Date of Award
Summer 2014
Document Type
Thesis
Degree Name
Master of Science (MS)
Department
Chemistry
First Advisor
Fiedler, Adam T.
Second Advisor
Yi, Chae
Third Advisor
Huang, Jier
Abstract
It is well-established that S-adenosylmethionine (SAM) serves as the methyl group donor in methylations of DNA, hormones, neurotransmitters and signal transduction systems. However, a new class of enzymatic reactions involving SAM has recently attracted considerable attention. In these systems, SAM initiates radical-based reactions at the active sites of enzymes via formation of an adenosyl radical, which further abstracts a H-atom from the substrate to initiate a radical-based mechanism. However, modeling studies of radical SAM enzymes have been hindered, by difficulties in preparing adequate synthetic [Fe4S4] clusters. We prepared a novel series of Fe(II) complexes with tripodal tris(2-hydroxybenzyl)amine ligands, which replicate the geometry of the unique Fe centers found in radical SAM enzymes. The resulting complexes were characterized by X-ray crystallography, paramagnetic 1H NMR spectroscopy, electronic absorption spectroscopy, and electrochemical methods.
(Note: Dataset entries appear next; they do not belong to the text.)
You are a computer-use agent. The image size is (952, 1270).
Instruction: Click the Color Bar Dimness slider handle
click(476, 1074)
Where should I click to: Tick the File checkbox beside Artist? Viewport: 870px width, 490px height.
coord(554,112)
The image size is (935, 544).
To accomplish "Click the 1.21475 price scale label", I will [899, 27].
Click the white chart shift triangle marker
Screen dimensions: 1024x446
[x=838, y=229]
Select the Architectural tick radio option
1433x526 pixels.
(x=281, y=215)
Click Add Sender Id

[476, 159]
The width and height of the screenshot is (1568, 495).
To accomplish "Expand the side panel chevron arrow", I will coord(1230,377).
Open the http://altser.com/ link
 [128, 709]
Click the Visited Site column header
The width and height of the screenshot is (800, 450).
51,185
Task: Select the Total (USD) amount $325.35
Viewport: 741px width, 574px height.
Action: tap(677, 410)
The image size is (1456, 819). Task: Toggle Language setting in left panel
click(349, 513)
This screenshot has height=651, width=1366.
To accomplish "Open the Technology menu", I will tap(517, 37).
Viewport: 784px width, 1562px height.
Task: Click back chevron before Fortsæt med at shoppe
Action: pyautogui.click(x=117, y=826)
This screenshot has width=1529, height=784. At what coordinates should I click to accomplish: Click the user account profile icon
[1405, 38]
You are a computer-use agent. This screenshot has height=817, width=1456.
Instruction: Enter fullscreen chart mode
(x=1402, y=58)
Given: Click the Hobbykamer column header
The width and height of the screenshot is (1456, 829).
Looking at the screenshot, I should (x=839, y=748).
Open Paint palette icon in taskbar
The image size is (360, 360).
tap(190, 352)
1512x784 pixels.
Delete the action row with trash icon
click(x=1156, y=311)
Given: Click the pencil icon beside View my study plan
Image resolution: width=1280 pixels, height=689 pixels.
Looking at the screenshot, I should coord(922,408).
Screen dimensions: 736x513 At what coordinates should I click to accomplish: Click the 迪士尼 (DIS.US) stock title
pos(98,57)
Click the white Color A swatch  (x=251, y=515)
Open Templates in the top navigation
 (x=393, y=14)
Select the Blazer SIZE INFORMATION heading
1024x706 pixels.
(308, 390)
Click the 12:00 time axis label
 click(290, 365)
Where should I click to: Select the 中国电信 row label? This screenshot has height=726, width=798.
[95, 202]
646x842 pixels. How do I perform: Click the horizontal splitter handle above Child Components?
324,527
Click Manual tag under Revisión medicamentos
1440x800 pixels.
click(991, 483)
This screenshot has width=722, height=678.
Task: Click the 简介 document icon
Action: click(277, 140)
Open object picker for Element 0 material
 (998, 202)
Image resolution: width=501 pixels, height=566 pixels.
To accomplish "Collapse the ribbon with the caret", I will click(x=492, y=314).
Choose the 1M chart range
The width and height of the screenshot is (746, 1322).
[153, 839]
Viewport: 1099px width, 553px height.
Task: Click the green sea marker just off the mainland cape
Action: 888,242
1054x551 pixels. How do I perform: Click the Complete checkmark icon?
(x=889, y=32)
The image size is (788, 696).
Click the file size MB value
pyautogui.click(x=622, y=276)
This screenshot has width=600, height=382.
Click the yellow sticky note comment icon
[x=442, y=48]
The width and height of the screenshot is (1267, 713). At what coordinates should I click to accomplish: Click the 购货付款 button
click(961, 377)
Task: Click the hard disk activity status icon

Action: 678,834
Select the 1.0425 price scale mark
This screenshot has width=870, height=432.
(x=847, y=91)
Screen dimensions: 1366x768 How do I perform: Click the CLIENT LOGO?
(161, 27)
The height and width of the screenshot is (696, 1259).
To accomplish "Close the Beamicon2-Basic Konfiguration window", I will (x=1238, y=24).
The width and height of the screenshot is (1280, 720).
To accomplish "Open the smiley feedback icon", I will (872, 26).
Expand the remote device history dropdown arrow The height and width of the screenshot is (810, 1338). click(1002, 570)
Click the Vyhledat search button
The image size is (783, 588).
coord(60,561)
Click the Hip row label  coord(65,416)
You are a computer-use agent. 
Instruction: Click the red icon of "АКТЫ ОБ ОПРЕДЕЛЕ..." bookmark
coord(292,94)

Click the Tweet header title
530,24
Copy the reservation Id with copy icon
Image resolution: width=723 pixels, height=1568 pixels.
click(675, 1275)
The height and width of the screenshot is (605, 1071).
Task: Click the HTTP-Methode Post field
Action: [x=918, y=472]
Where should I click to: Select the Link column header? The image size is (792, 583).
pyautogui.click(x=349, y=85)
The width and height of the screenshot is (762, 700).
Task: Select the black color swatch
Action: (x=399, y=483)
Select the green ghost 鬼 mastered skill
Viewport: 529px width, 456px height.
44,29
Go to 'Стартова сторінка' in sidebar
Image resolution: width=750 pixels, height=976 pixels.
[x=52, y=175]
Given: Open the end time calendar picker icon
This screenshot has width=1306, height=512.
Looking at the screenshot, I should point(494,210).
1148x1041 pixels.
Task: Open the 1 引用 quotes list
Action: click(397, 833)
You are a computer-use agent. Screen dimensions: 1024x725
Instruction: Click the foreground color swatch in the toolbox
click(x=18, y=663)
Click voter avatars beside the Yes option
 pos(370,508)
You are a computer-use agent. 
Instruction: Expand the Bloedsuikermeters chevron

The complexes were evaluated by three criteria established to model the unique Fe site in radical SAM proteins: i) a high spin state, ii) a low redox potential near the value measured for the enzymes (ca. -0.70 V vs SCE), and iii) coordinative unsaturation, such that Fe center can bind exogenous ligands with sulfonium cations. To determine whether the resulting synthetic models are capable of reductively cleaving S-C bonds to generate radical species, we also prepared sulfonium salts that contain metal-binding moieties, such as a pyridyl group, which position the reactive sulfonium group close to the Fe(II) center. GC-MS and 1H NMR spectroscopy were used to characterize and quantify the resulting products. By monitoring changes in UV-visible absorption features as a function of time, we have measured reaction rates for the following sulfonium cations: S-(phenyl) tetramethylenesulfonium and S-(2-pyridylmethyl) tetramethylenesulfonium. These experiments allowed us to evaluate the effect of Fe∙∙∙S distance on the rate of electron transfer. Finally, density functional theory (DFT) calculations have been performed to further elucidate significant interactions within this synthetic modeling system.